PAGE TEXT:
- - - -

# Colorado or Utah?



## Flee21 (Mar 16, 2013)

Me and 5 of my buddies are heading out to either Utah or Colorado (along the I-70 corridor) this winter. We are trying to decide which will have better snow coverage around the time of our trip. I know this is a complete crap shoot as to which one will be better but was just curious if any of you had a preference. We are going Jan 14-19. Any insight is appreciated. Thanks!


----------



## Brewtown (Feb 16, 2014)

Snow Reports | Ski Resort Weather | Webcams | Skiing | OnTheSnow

If you are looking for the best snow coverage that time of year just look at the historical averages for the different resorts. Probably a better indicator than anyone's personal opinion, google is your friend.


----------



## killclimbz (Aug 10, 2007)

Personally I think Utah has a chance of having a pretty big year. El Nino seems to favor that state.

- - - -

RECORDS SUPPLIED:
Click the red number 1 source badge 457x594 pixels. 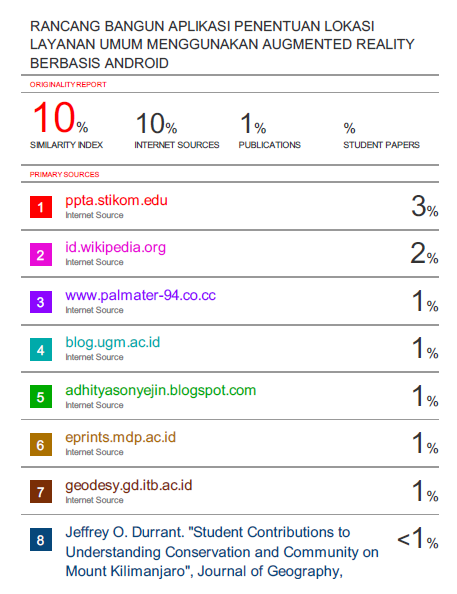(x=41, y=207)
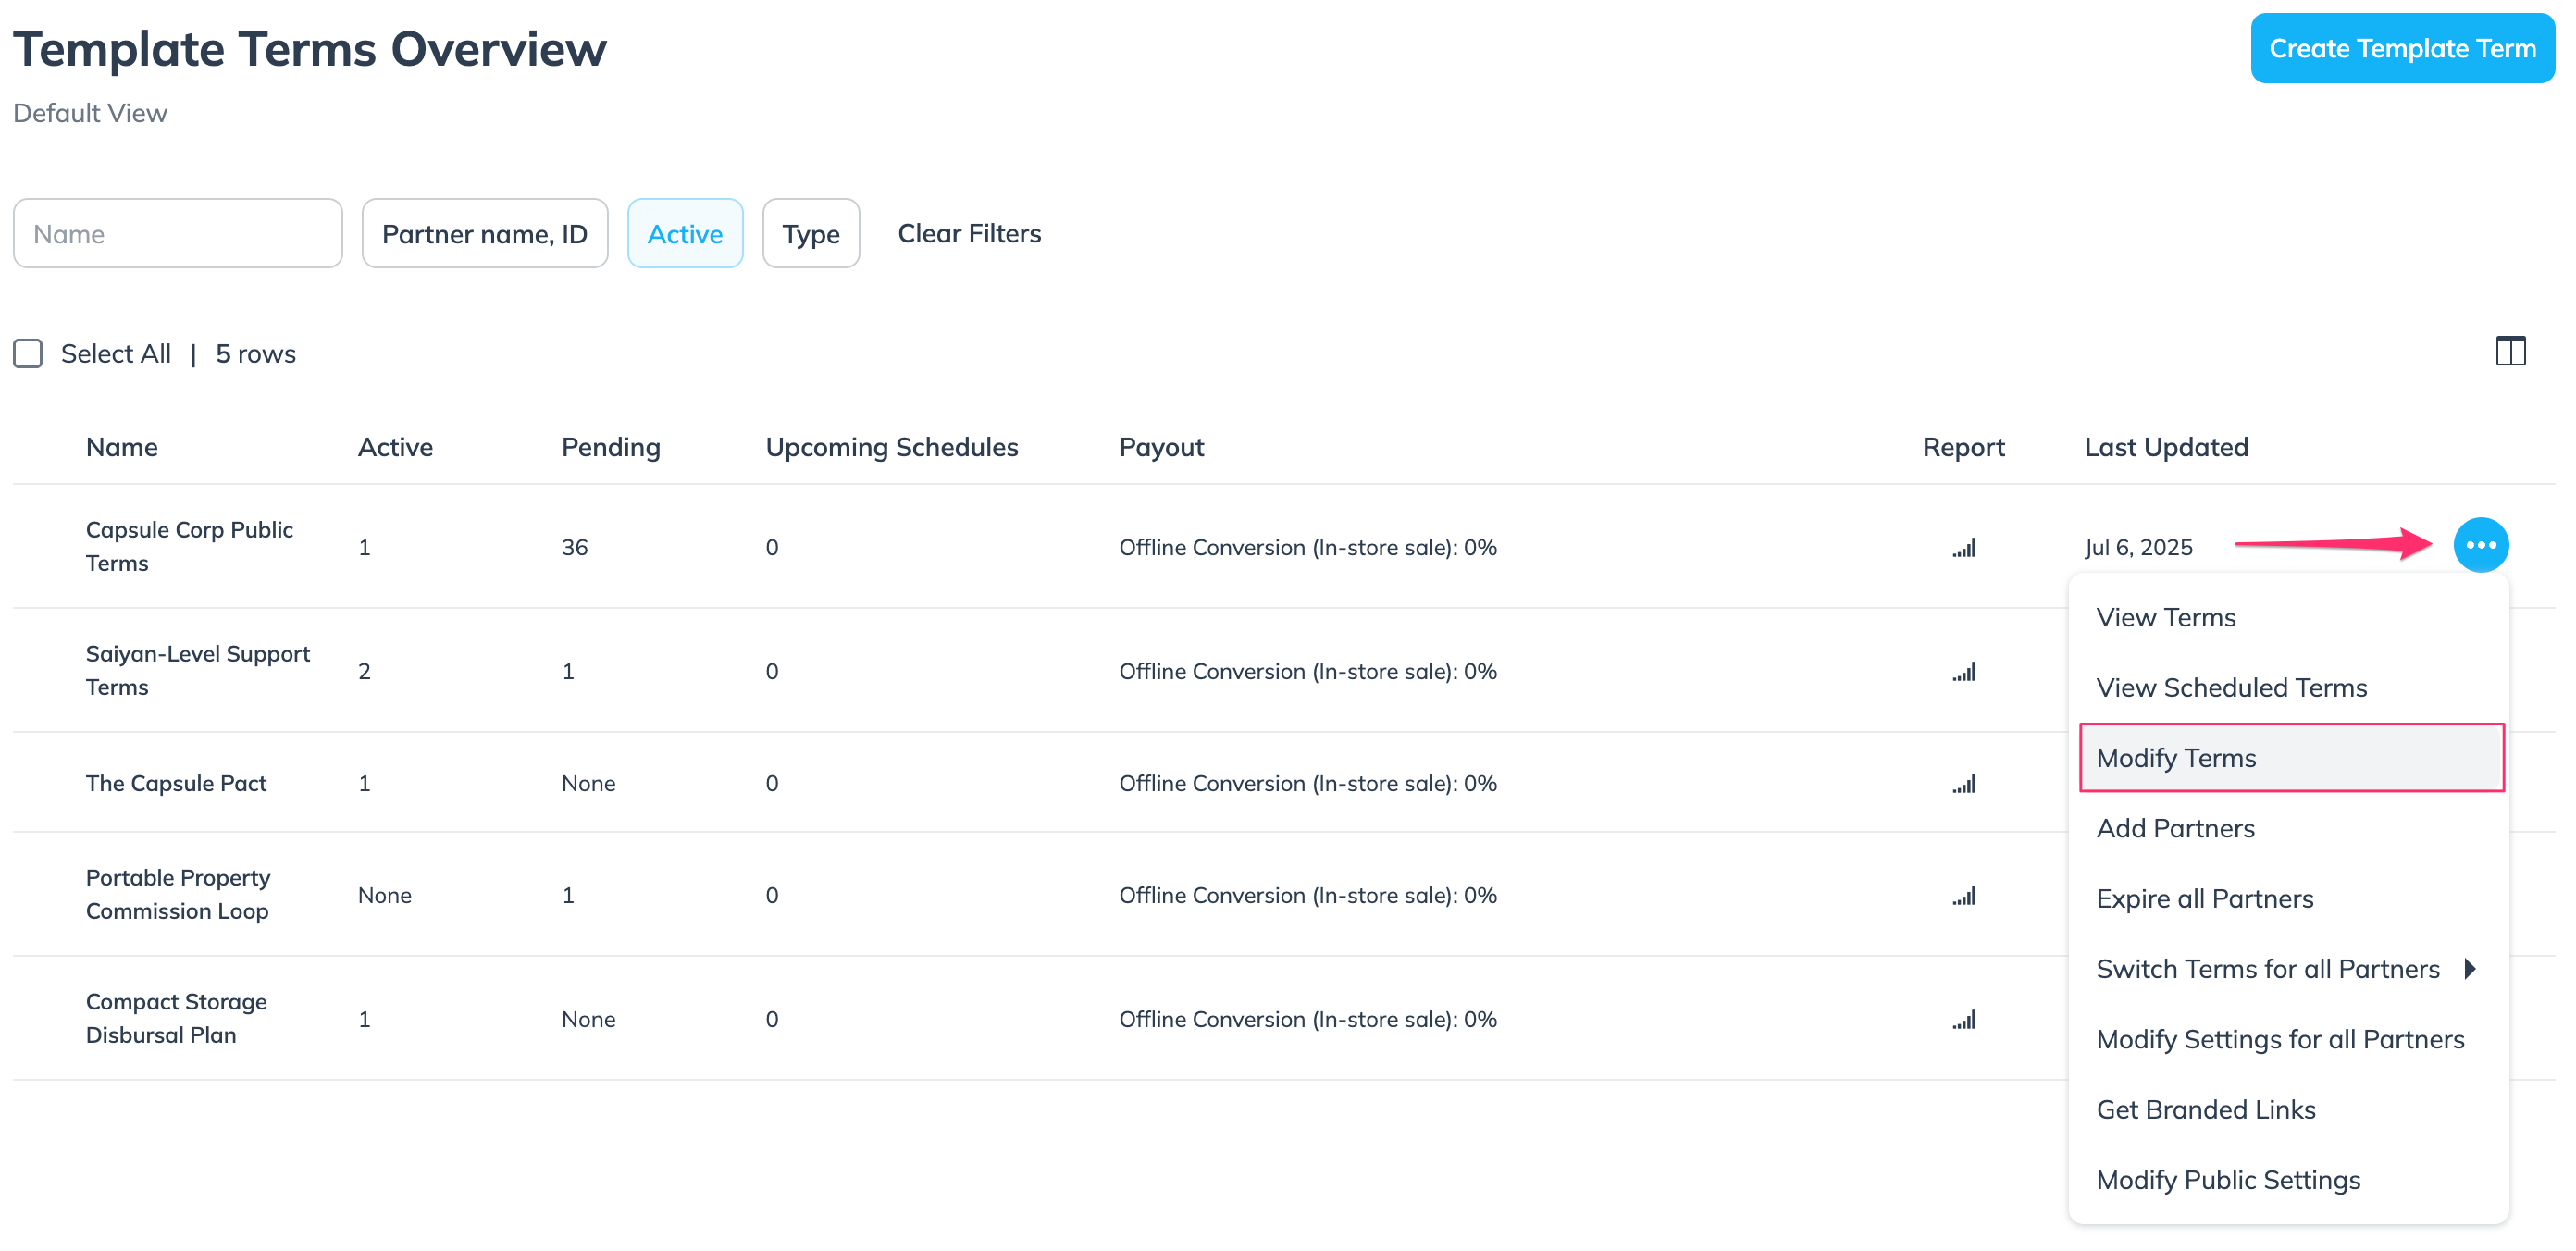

- - - -

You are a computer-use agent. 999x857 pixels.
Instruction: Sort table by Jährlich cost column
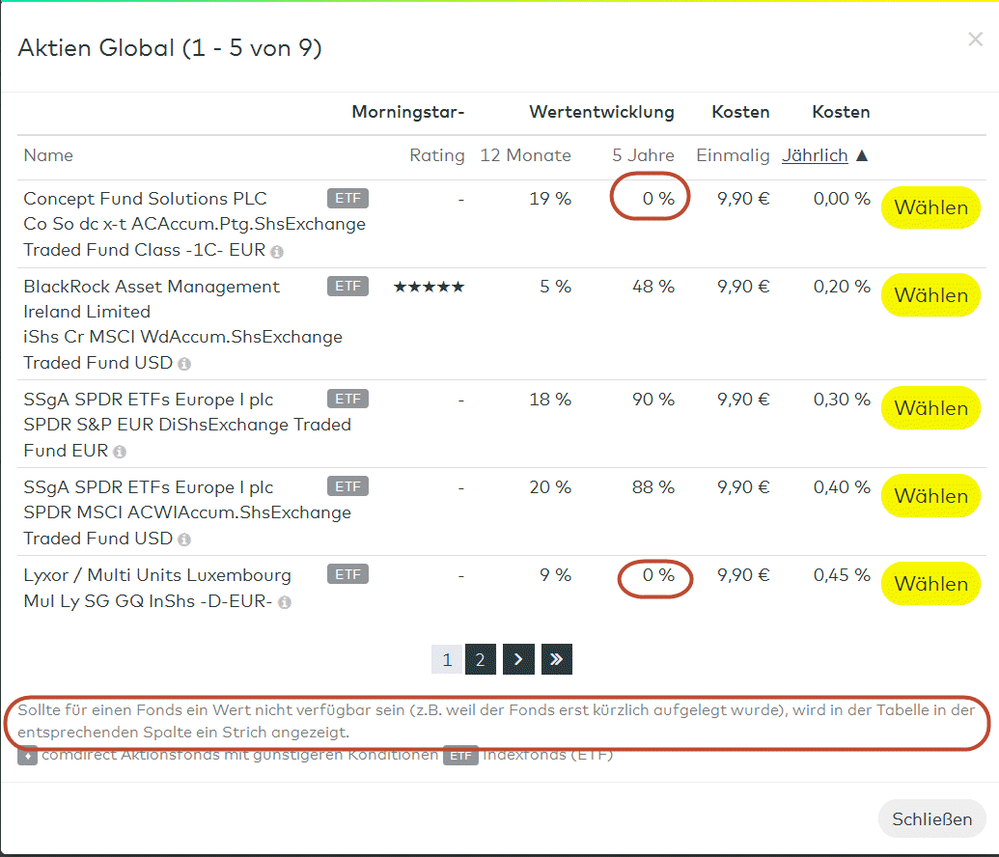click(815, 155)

- - - -

GIVEN INSTRUCTION 1: In the forum thread, what dates is the first poster's trip planned for?
GIVEN INSTRUCTION 2: Reproduce a passage from the forum thread word for word, starting at the words "# Colorado or" and ending after "is appreciated. Thanks!".
The items are not needed for what comes next.

FULL RESPONSE 1: Jan 14-19.

FULL RESPONSE 2:
# Colorado or Utah?



## Flee21 (Mar 16, 2013)

Me and 5 of my buddies are heading out to either Utah or Colorado (along the I-70 corridor) this winter. We are trying to decide which will have better snow coverage around the time of our trip. I know this is a complete crap shoot as to which one will be better but was just curious if any of you had a preference. We are going Jan 14-19. Any insight is appreciated. Thanks!